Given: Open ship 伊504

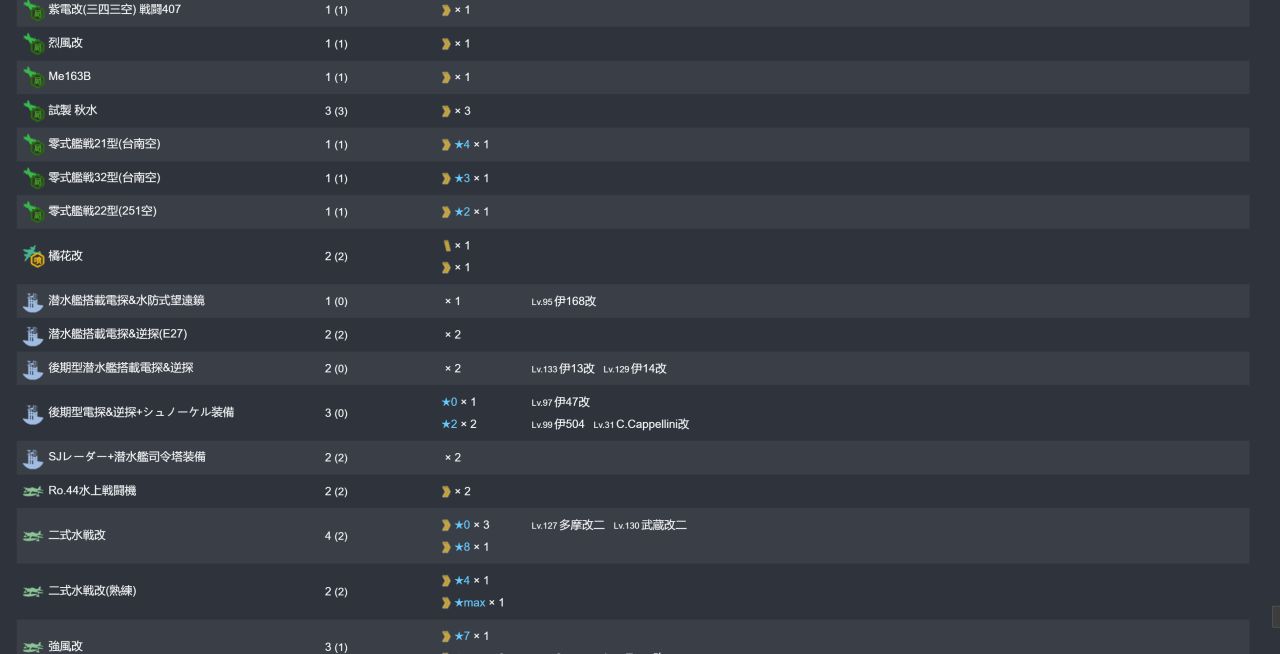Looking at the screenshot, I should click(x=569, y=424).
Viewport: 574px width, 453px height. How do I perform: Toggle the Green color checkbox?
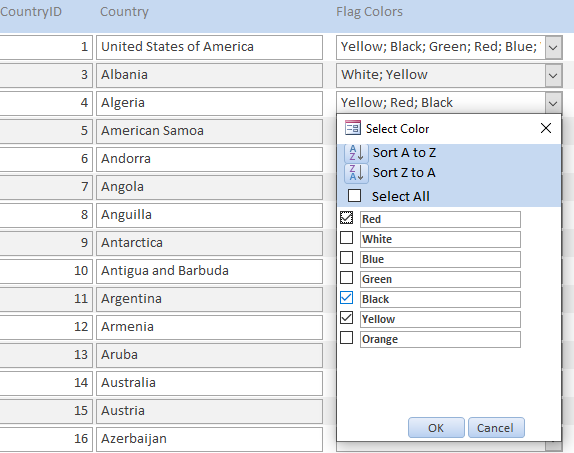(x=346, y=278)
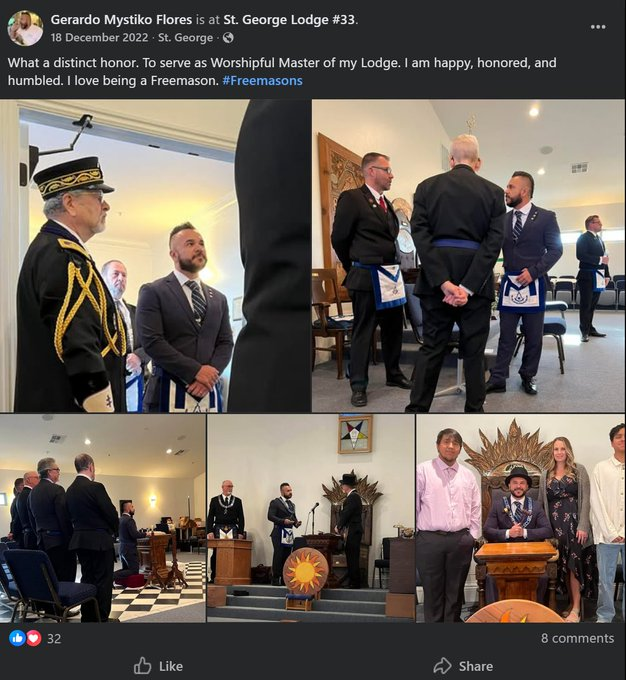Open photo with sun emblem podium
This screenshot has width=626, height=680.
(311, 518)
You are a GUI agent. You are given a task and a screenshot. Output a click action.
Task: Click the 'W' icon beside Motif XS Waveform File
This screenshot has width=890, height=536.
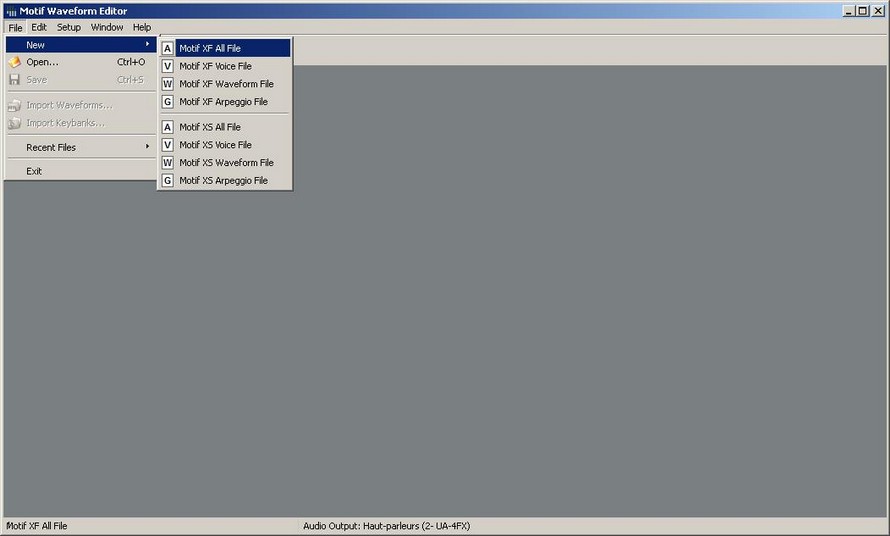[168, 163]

==

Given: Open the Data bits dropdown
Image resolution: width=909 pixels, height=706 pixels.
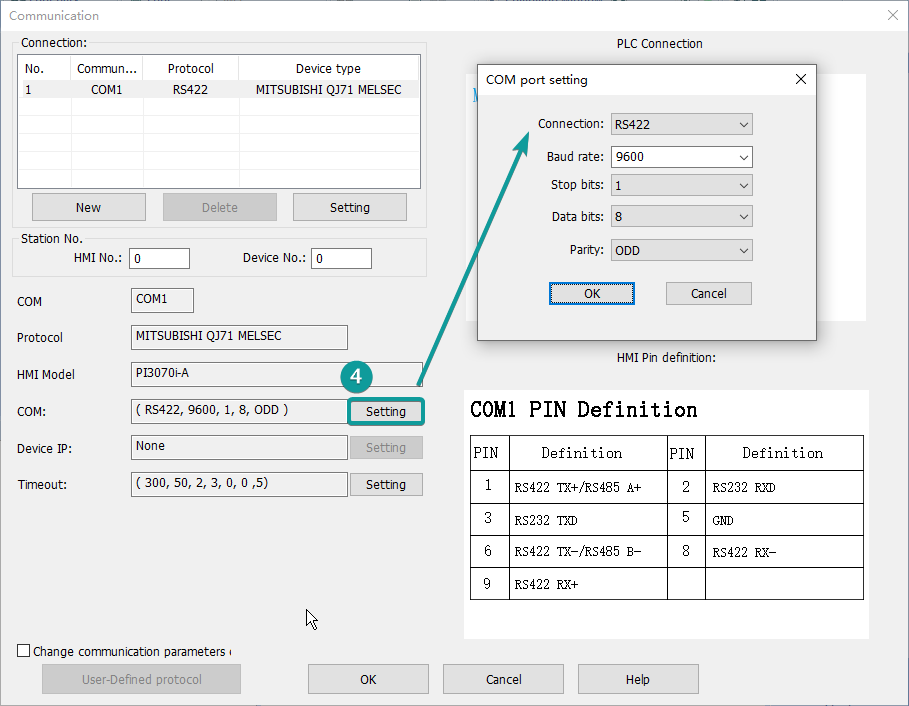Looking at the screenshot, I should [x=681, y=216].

> **EXERCISE**: Nothing but the lines above, starting at the line that contains "Given: Open ship 伊504" and ending at the line that contains "Task: Click the", should be given again, exactly and without the pictures.

> **EXPECTED OUTPUT**:
Given: Open ship 伊504

Looking at the screenshot, I should click(x=569, y=424).
Viewport: 574px width, 453px height. How do I perform: Toggle the Green color checkbox?
(x=346, y=278)
Open photo with sun emblem podium
This screenshot has width=626, height=680.
(311, 518)
You are a GUI agent. You are given a task and a screenshot. Output a click action.
Task: Click the 'W' icon beside Motif XS Waveform File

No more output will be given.